▸ Your instructions
A faithful copy of the data is the goal; set it down exactly, without the images.

****************************************

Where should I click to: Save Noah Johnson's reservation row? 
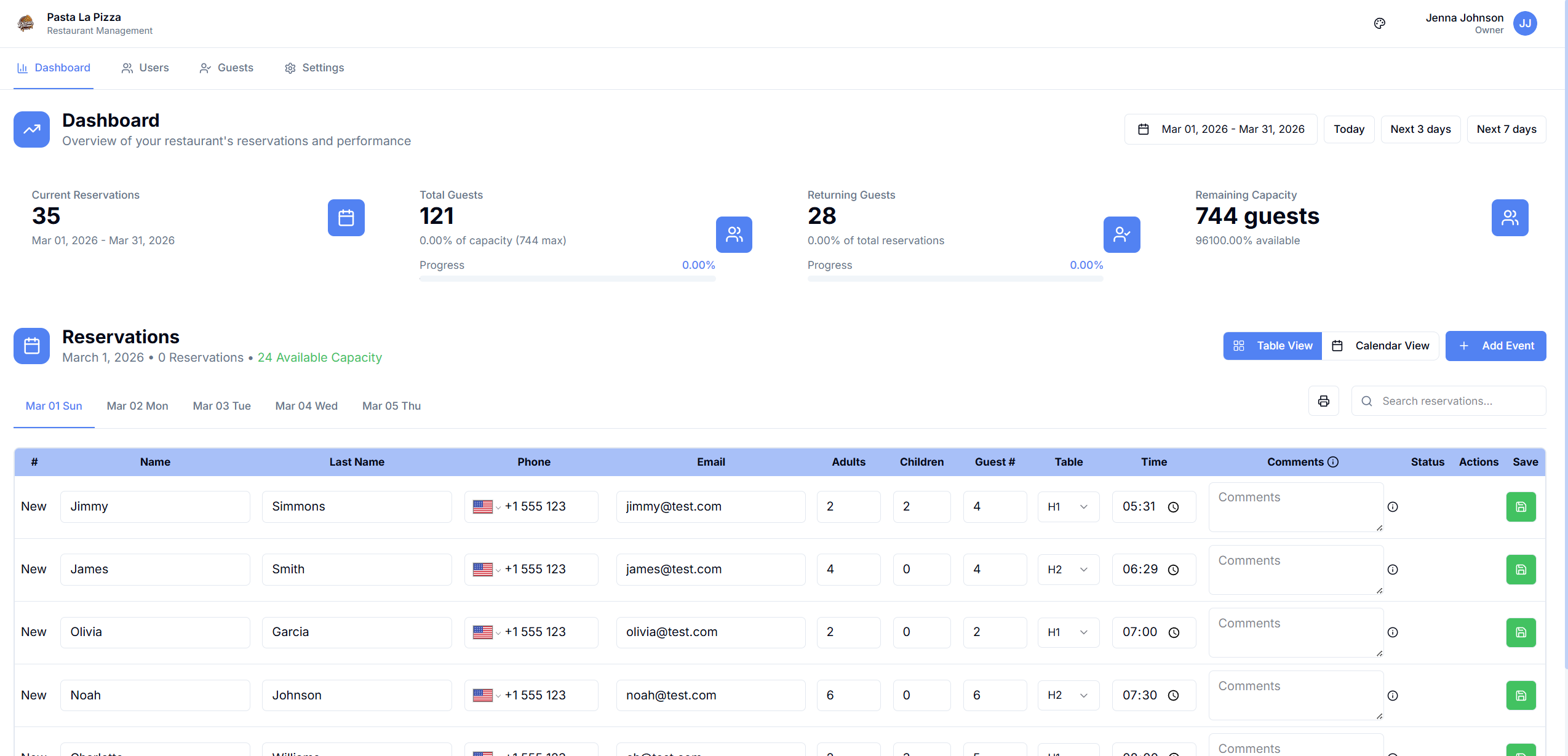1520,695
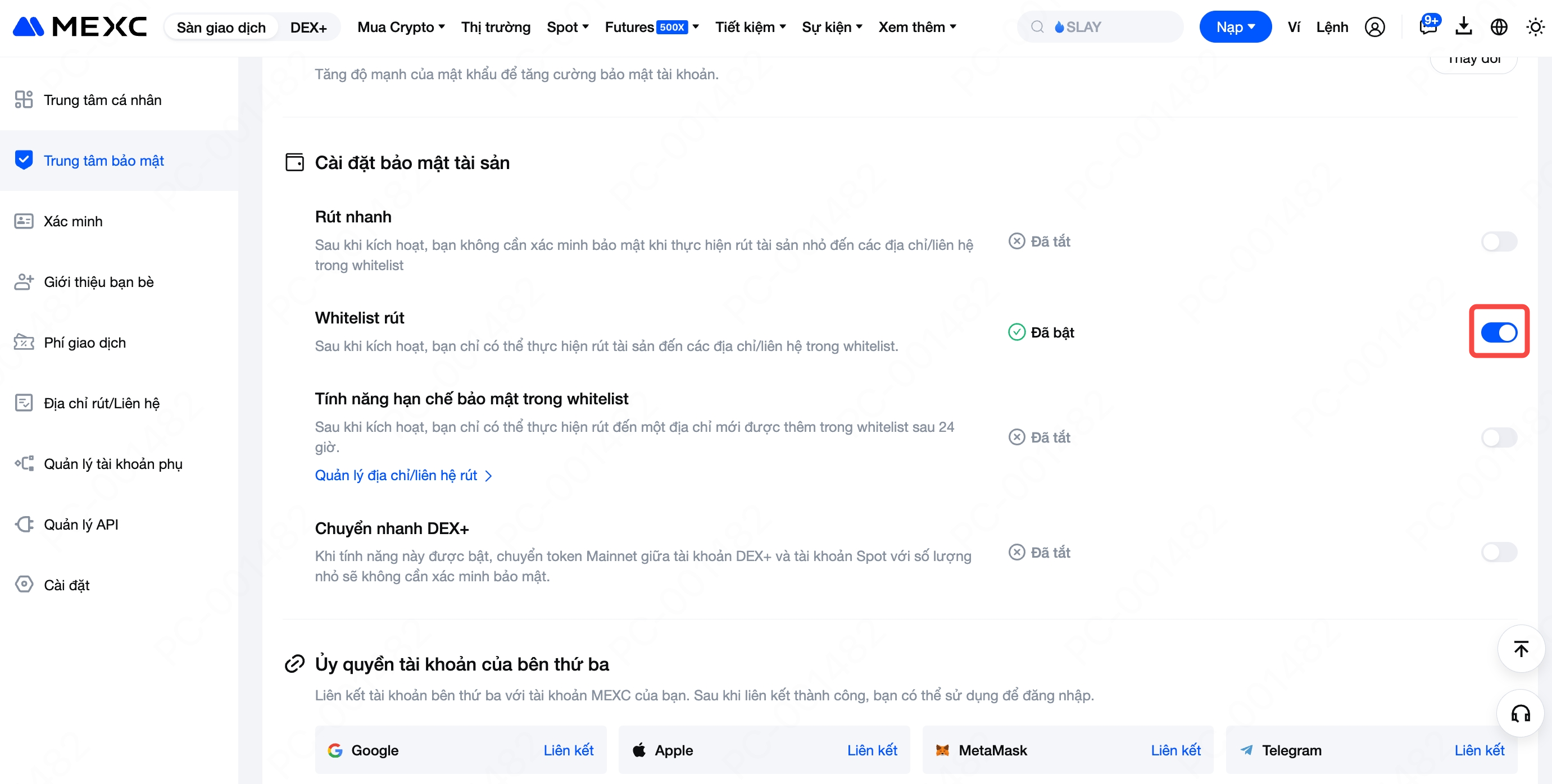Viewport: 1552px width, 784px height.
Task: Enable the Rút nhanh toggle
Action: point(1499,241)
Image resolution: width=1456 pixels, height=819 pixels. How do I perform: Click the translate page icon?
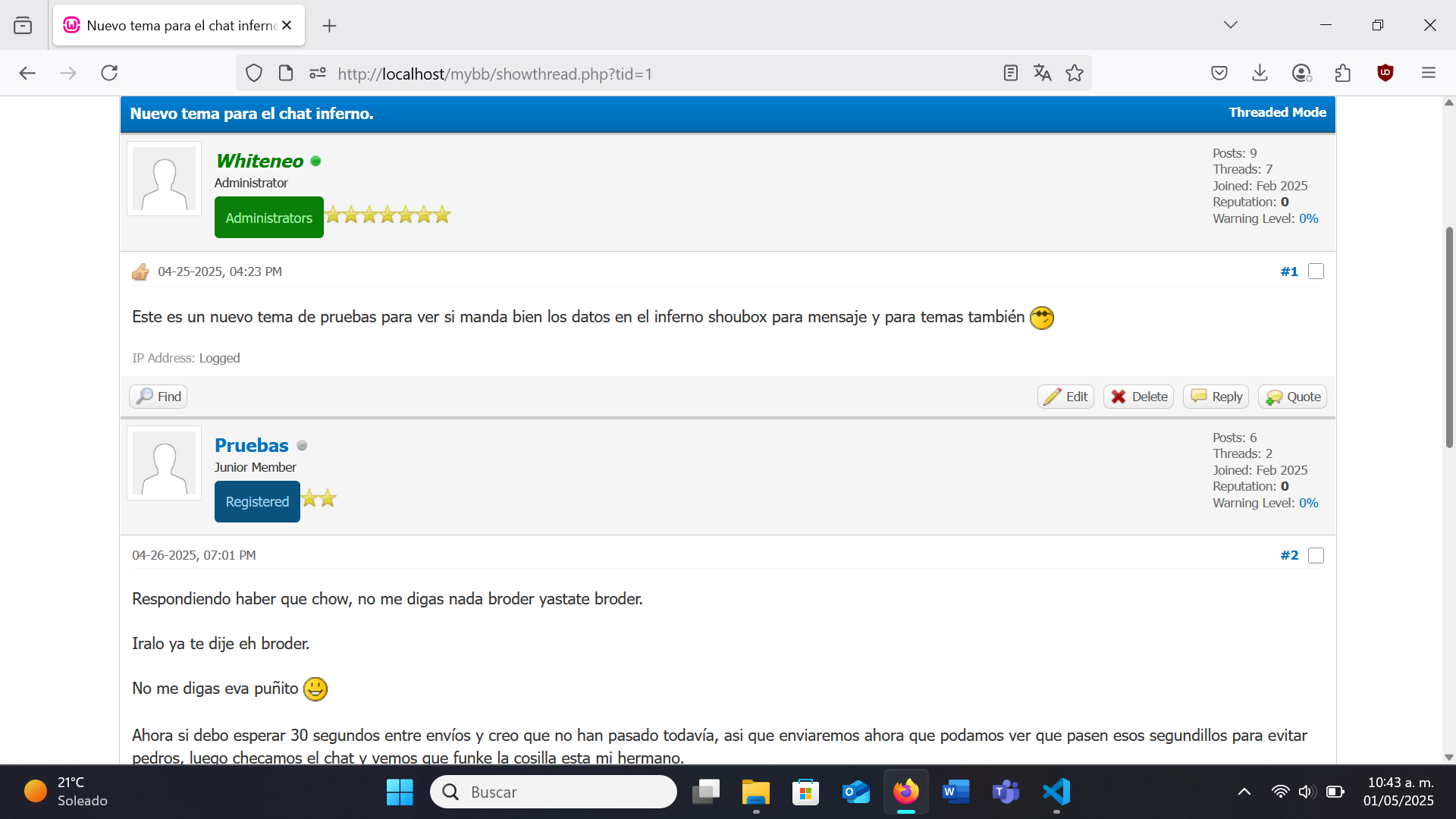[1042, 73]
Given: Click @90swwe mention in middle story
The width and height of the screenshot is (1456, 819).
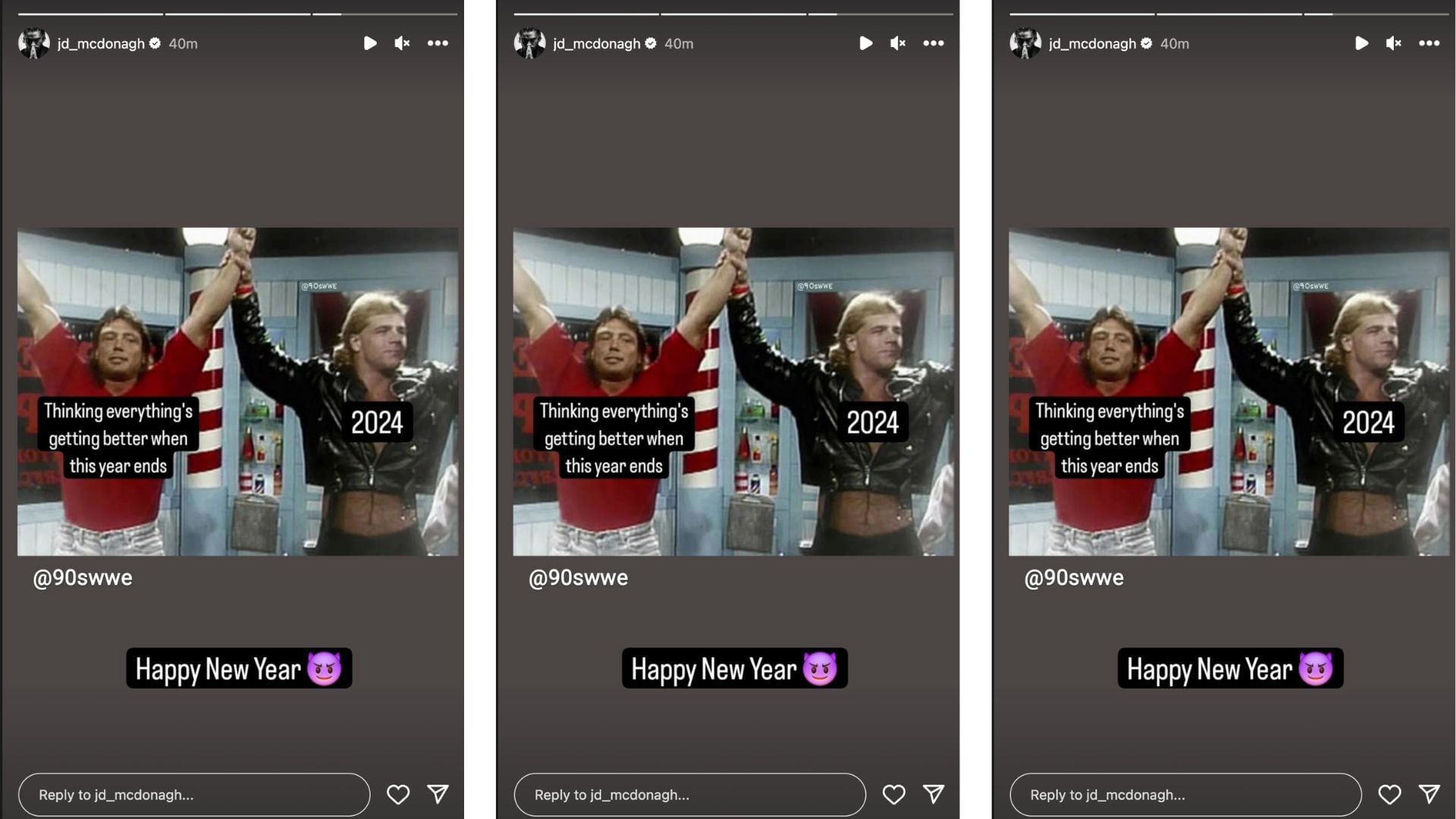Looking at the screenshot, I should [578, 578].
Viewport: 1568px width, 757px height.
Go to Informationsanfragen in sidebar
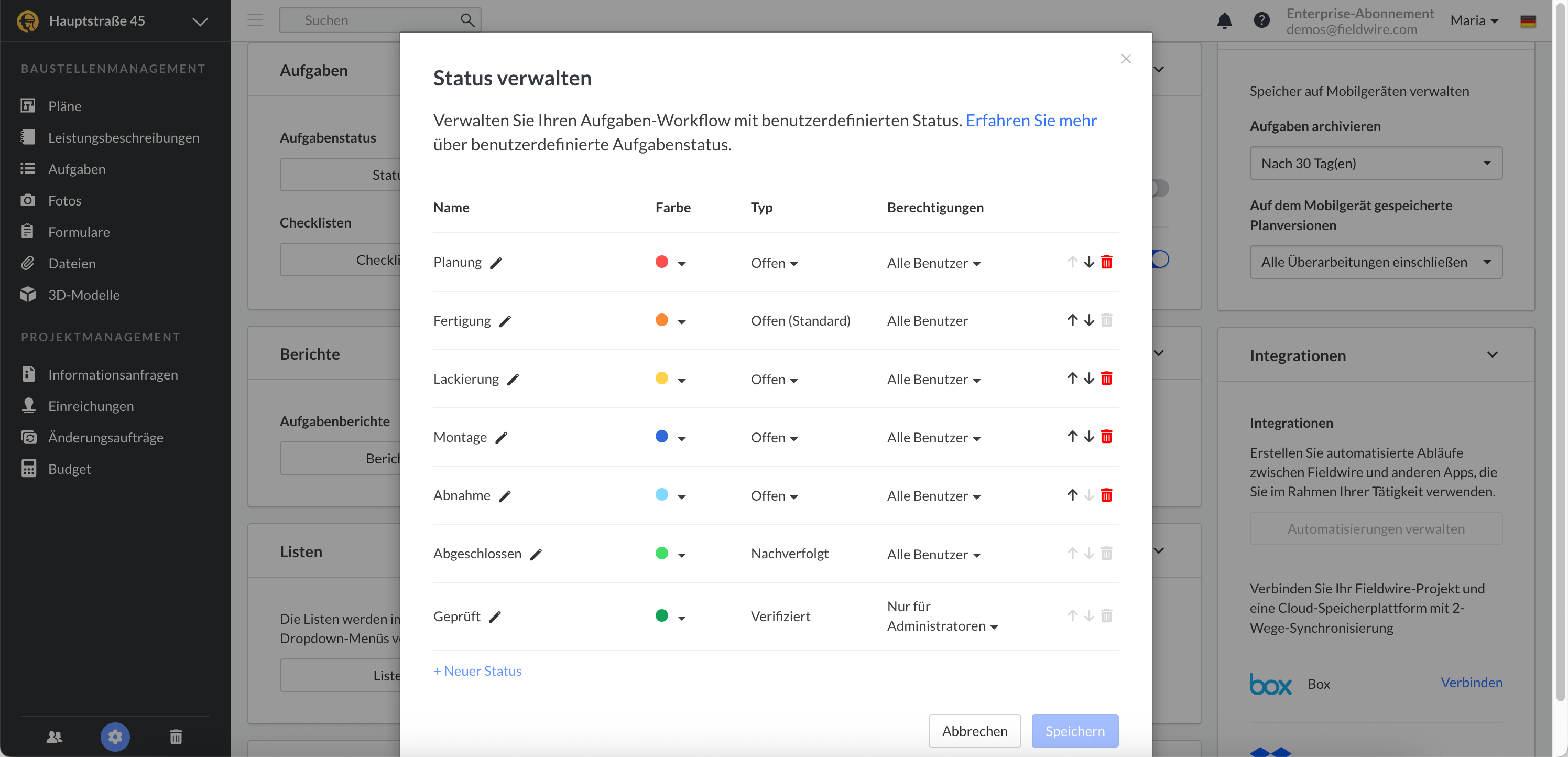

****************************************

▸ Solution to this problem
Where should I click to: Save Noah Johnson's reservation row? 
1520,695
Viewport: 1552px width, 784px height.
Task: Enable the Rút nhanh toggle
Action: point(1499,241)
Image resolution: width=1456 pixels, height=819 pixels. How do I perform: Click the translate page icon?
[1042, 73]
Given: Click @90swwe mention in middle story
The width and height of the screenshot is (1456, 819).
Looking at the screenshot, I should [578, 578].
Viewport: 1568px width, 757px height.
Go to Informationsanfragen in sidebar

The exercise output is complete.